What you have to do:
Check each line of the data below for the string "click", then report how many lines have it and nothing else.

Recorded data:
════════

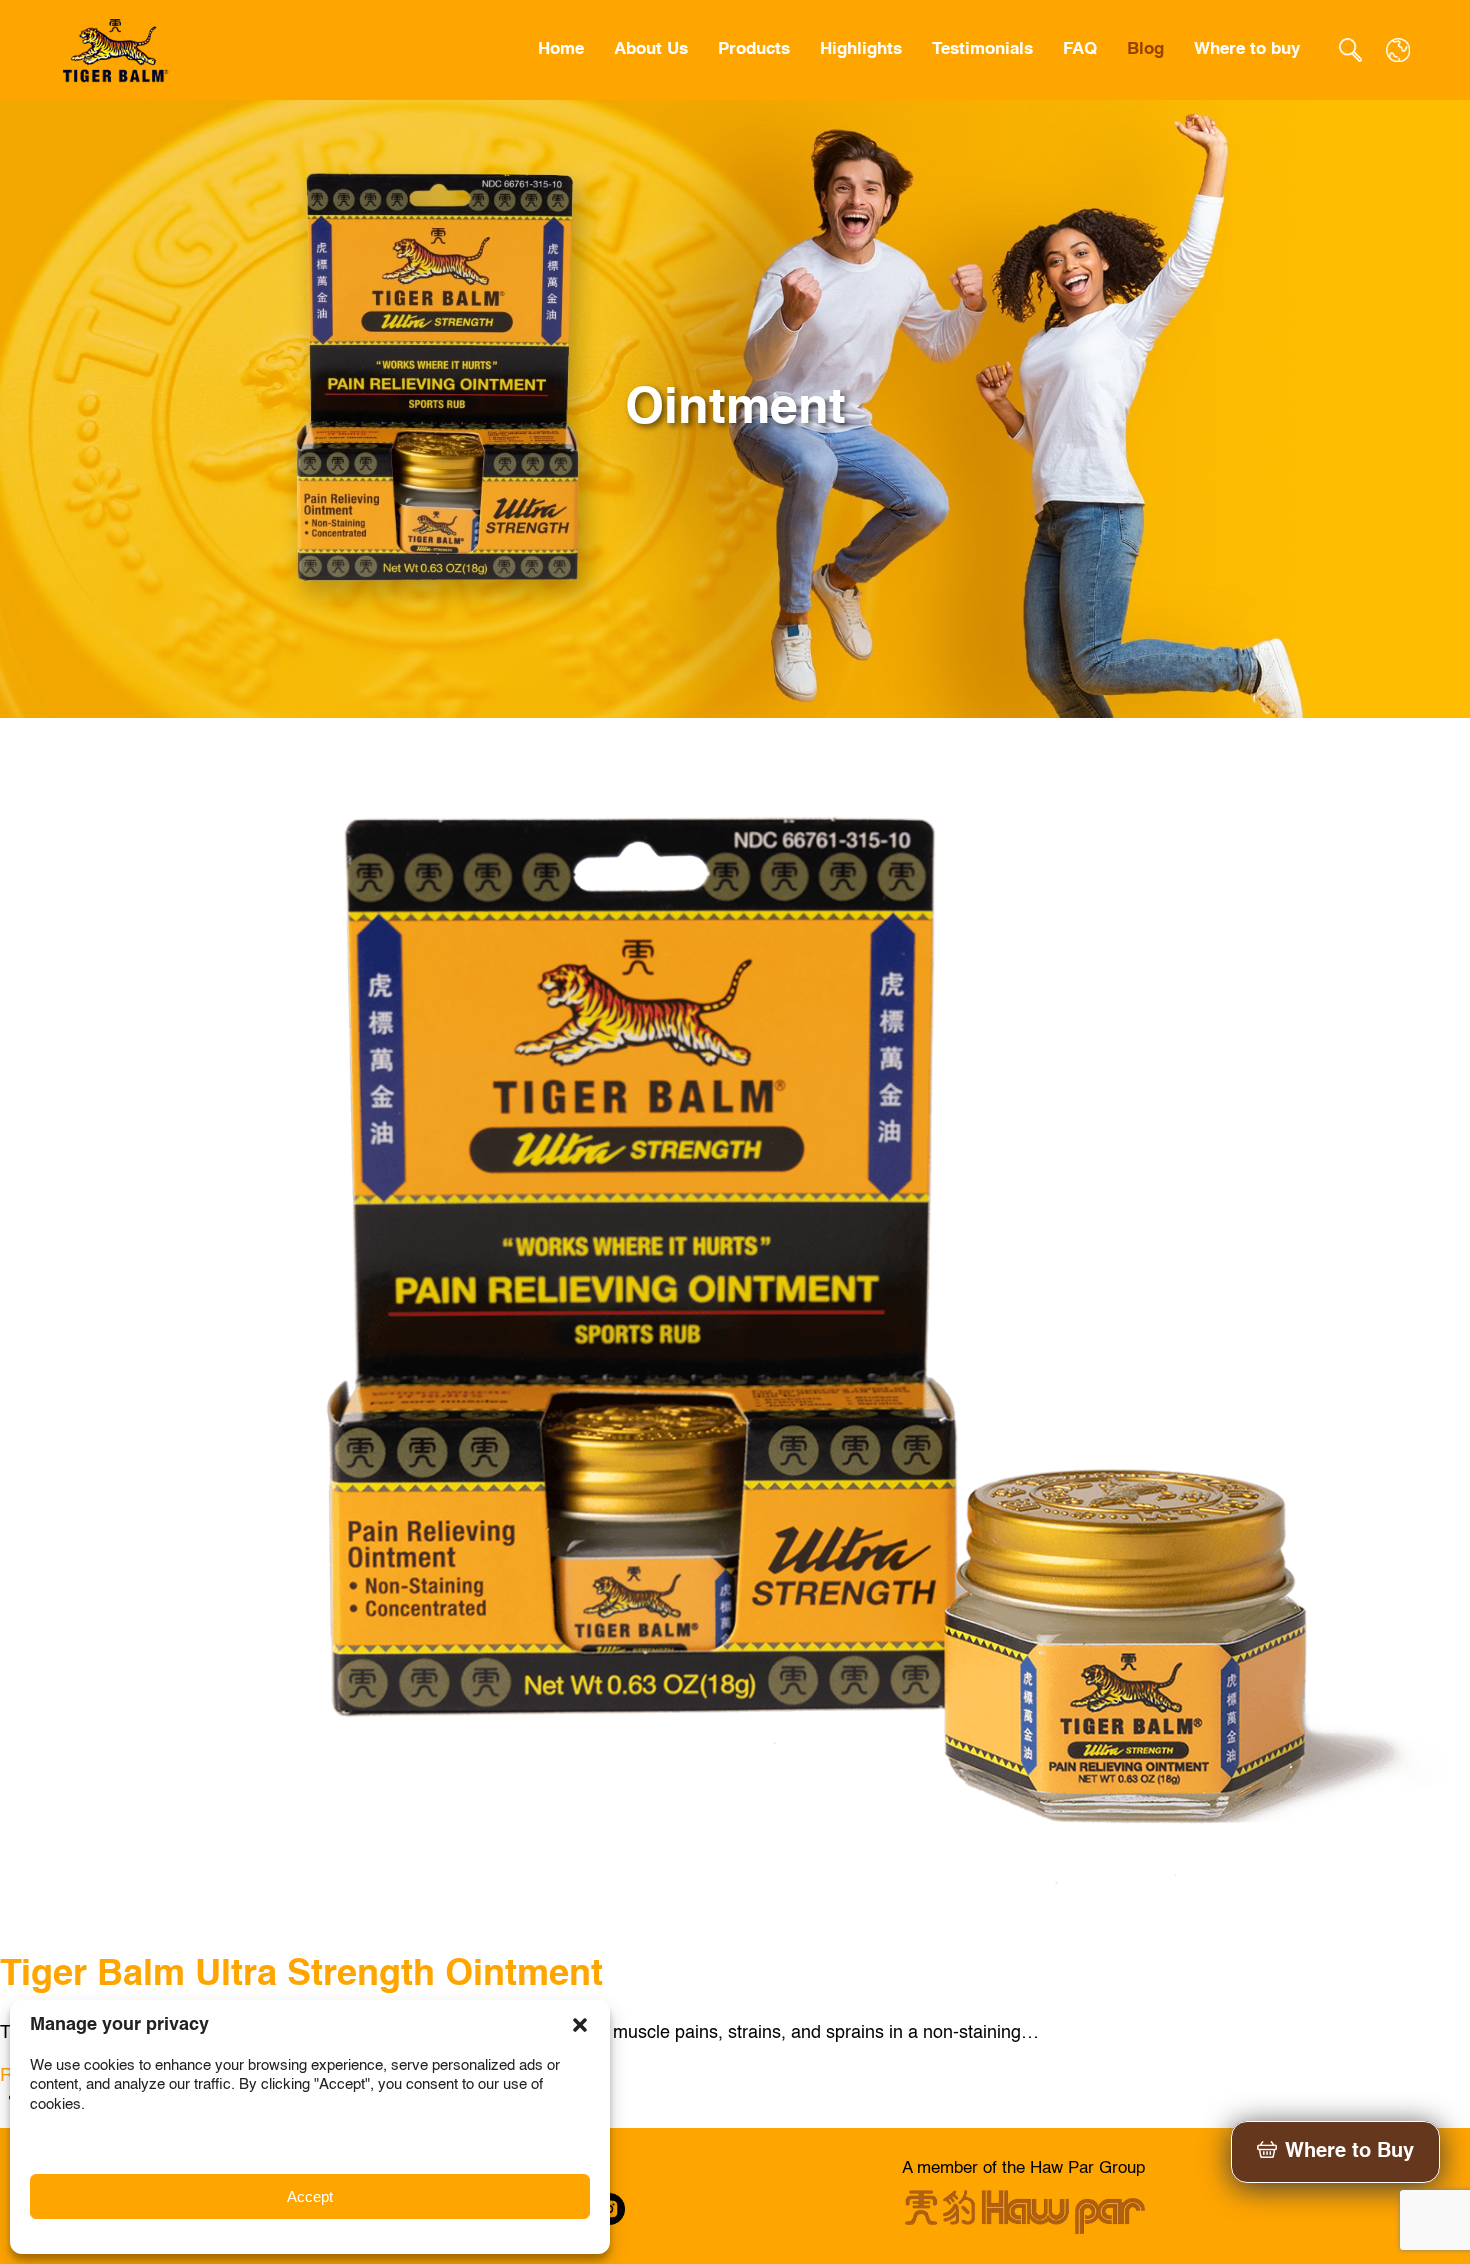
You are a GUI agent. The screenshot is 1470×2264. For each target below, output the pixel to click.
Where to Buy (1349, 2152)
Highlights (861, 49)
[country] (1398, 50)
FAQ (1080, 49)
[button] (580, 2025)
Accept (310, 2196)
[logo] (117, 50)
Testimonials (982, 49)
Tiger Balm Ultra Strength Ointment (301, 1975)
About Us (651, 49)
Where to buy (1247, 49)
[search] (1350, 50)
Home (561, 49)
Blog (1145, 49)
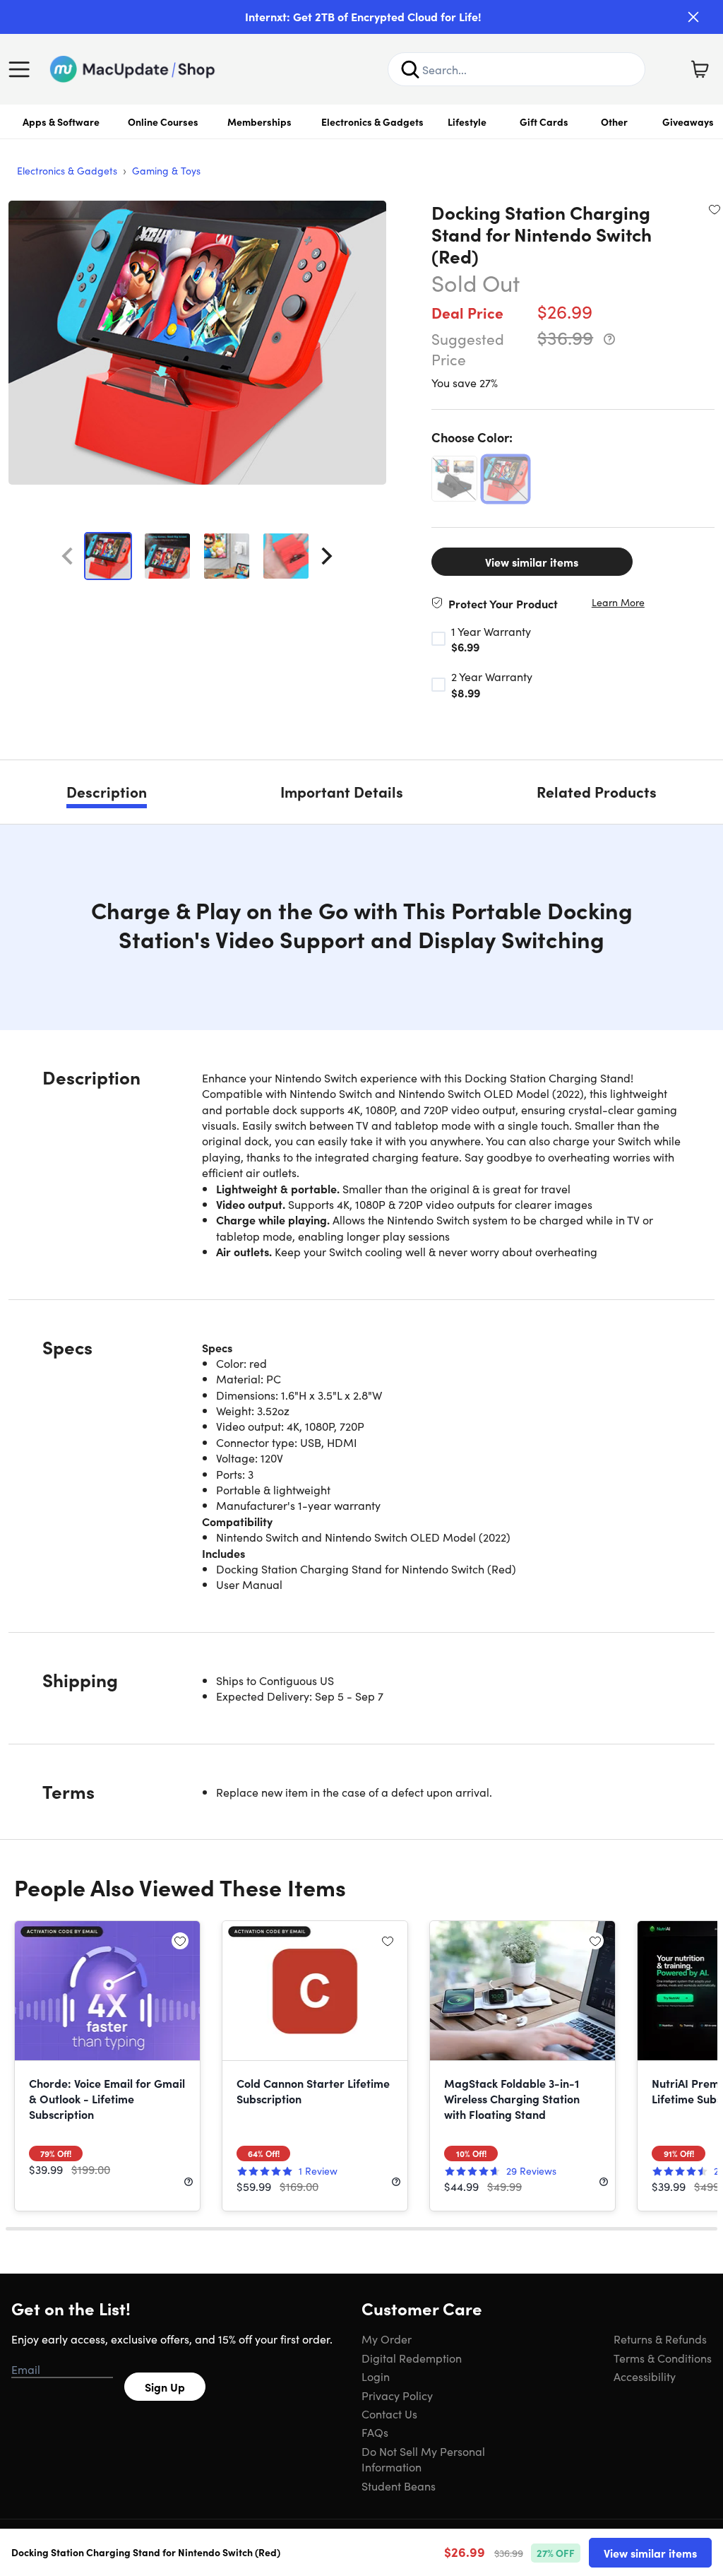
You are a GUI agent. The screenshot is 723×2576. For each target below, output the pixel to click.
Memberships (259, 121)
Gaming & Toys (166, 170)
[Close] (693, 17)
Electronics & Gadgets (372, 121)
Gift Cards (544, 121)
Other (614, 121)
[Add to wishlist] (714, 209)
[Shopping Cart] (700, 69)
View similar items (531, 561)
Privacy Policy (397, 2395)
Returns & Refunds (660, 2338)
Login (376, 2376)
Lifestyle (467, 121)
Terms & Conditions (663, 2357)
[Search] (410, 69)
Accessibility (645, 2376)
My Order (387, 2338)
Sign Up (165, 2386)
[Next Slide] (327, 556)
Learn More (618, 602)
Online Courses (163, 121)
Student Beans (399, 2485)
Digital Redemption (412, 2357)
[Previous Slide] (67, 556)
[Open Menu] (22, 69)
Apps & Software (61, 121)
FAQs (375, 2432)
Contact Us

════════

Task answer:
2